[Pixel coordinate grounding data]
+---+
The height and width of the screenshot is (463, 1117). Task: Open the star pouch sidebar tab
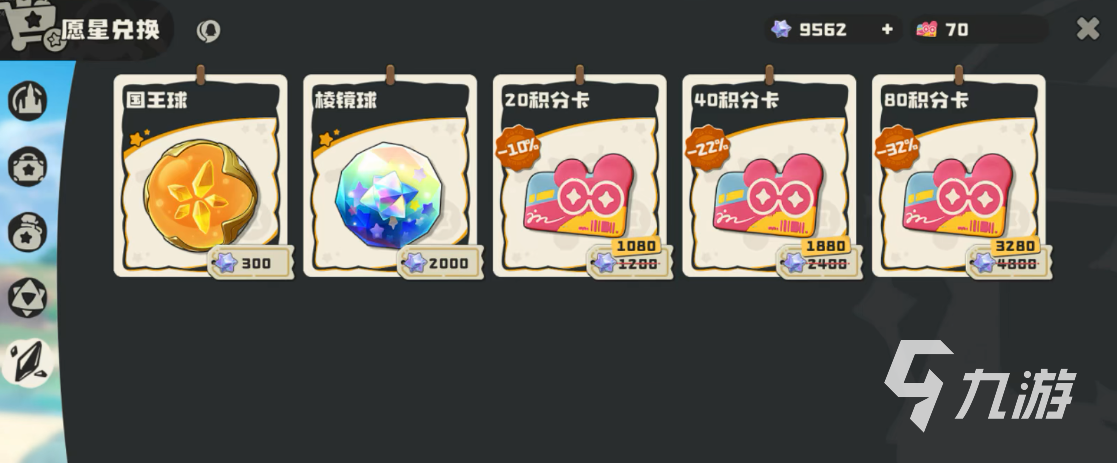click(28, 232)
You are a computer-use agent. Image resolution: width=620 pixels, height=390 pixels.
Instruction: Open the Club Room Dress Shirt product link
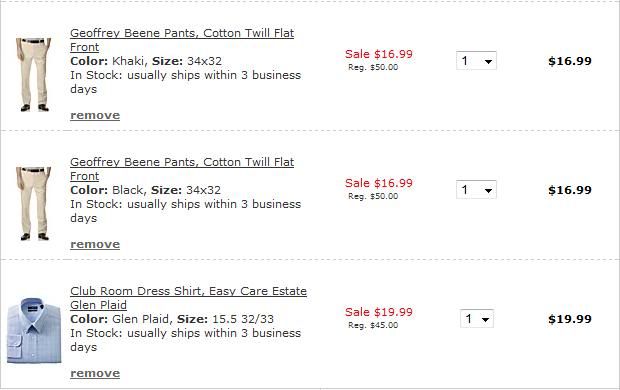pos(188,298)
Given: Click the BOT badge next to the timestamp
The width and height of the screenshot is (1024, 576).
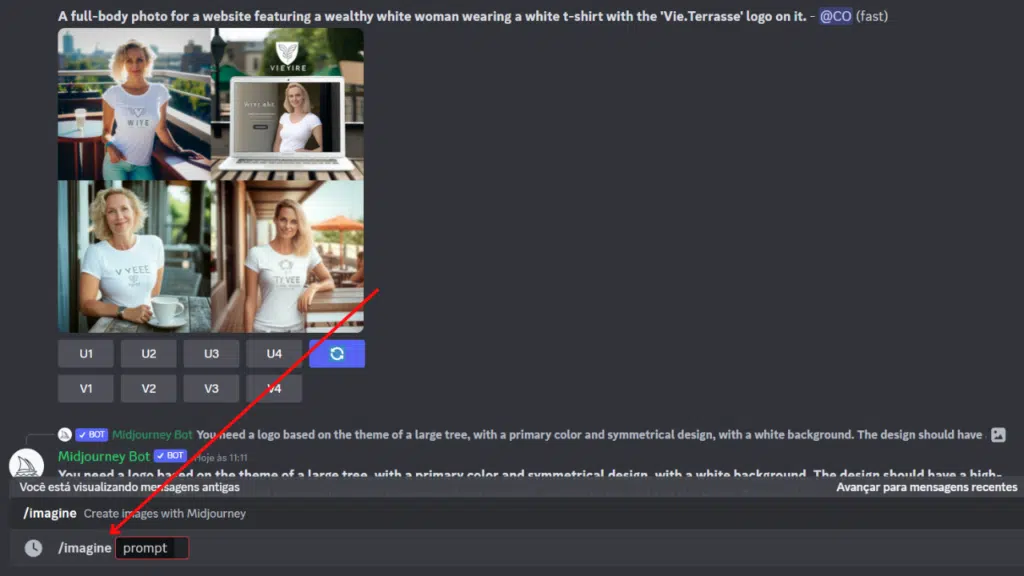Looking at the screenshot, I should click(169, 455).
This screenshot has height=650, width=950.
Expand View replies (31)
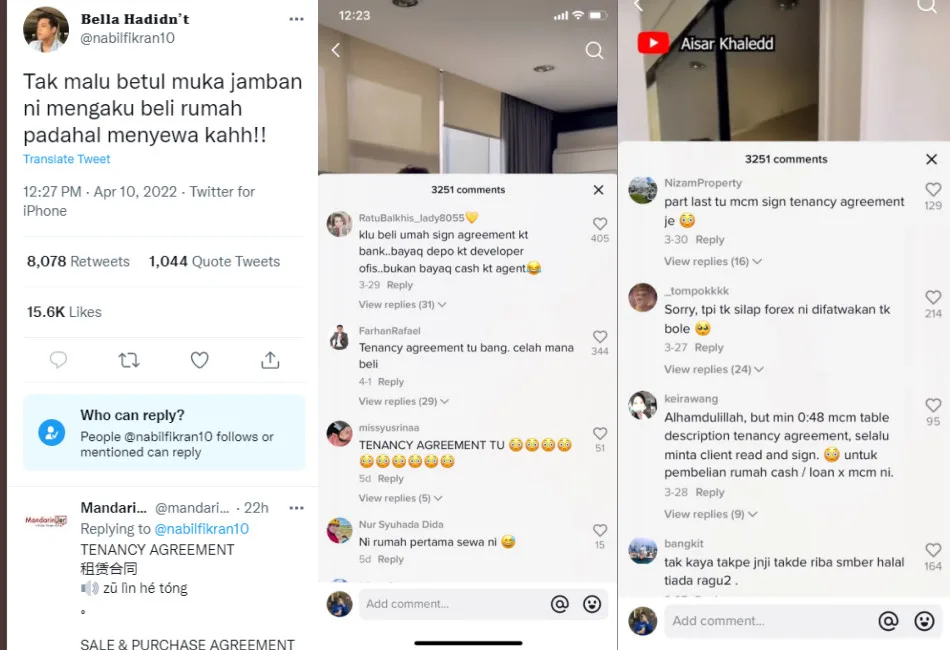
+---+
● Task brief
Working from the records above, reproduce exactly the lines from the one with "Instruction: Open the" through the last line, without the pictures.

● Result of this task
Instruction: Open the Club Room Dress Shirt product link
pos(188,298)
Given: Click the BOT badge next to the timestamp
The width and height of the screenshot is (1024, 576).
Looking at the screenshot, I should click(169, 455).
This screenshot has height=650, width=950.
Expand View replies (31)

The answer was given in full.